— WHAT TO DO —
Please take the lines from the one holding "Given: Expand the country dropdown list" through the one holding "Task: Click the 帐号 account input field" in the data below and copy them exactly.

START RECORDS PROVIDED

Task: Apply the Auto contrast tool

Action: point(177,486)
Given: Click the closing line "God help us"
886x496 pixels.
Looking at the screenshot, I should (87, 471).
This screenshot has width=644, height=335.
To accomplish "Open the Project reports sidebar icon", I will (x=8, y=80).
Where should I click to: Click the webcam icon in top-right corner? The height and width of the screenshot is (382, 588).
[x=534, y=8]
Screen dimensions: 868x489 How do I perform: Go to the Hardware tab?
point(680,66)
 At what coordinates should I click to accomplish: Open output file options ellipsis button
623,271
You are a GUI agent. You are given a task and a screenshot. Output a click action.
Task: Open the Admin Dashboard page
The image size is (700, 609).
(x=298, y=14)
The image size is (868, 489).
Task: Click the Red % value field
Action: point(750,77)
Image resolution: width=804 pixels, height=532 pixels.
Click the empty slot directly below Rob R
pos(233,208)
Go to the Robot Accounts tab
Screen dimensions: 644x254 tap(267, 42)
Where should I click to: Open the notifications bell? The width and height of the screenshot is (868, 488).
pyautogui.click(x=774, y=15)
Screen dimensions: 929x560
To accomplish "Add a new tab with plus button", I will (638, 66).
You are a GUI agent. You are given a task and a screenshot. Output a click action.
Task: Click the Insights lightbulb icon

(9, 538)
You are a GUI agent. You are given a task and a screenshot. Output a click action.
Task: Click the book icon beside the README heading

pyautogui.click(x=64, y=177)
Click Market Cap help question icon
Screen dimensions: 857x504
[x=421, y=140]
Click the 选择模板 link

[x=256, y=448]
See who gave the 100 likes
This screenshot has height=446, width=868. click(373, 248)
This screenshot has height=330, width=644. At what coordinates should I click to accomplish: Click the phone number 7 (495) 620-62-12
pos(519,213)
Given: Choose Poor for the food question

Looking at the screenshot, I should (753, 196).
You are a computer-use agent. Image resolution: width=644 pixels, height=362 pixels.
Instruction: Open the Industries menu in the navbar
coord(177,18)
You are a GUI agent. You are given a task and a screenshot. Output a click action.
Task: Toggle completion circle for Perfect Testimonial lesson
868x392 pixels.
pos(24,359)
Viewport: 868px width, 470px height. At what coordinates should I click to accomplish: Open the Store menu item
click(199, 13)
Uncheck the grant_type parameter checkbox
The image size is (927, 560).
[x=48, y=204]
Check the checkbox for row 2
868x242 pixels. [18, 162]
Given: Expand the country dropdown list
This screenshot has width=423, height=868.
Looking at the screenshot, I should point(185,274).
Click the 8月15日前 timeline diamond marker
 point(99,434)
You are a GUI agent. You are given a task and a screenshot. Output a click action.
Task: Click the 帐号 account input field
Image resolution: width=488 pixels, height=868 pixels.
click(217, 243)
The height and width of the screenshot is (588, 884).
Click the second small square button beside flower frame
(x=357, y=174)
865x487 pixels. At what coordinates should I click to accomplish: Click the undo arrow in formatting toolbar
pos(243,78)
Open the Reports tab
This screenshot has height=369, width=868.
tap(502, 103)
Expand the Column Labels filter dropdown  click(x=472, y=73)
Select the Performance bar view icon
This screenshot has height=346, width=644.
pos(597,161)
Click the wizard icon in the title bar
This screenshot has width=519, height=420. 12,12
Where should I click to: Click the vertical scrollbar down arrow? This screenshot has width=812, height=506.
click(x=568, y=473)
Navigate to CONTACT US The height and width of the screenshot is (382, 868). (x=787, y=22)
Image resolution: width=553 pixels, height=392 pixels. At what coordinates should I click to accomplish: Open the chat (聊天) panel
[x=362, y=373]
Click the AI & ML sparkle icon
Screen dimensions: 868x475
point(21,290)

END RECORDS PROVIDED

— RESPONSE TO THE EXERCISE —
Given: Expand the country dropdown list
This screenshot has width=423, height=868.
Looking at the screenshot, I should point(185,274).
Click the 8月15日前 timeline diamond marker
 point(99,434)
You are a GUI agent. You are given a task and a screenshot. Output a click action.
Task: Click the 帐号 account input field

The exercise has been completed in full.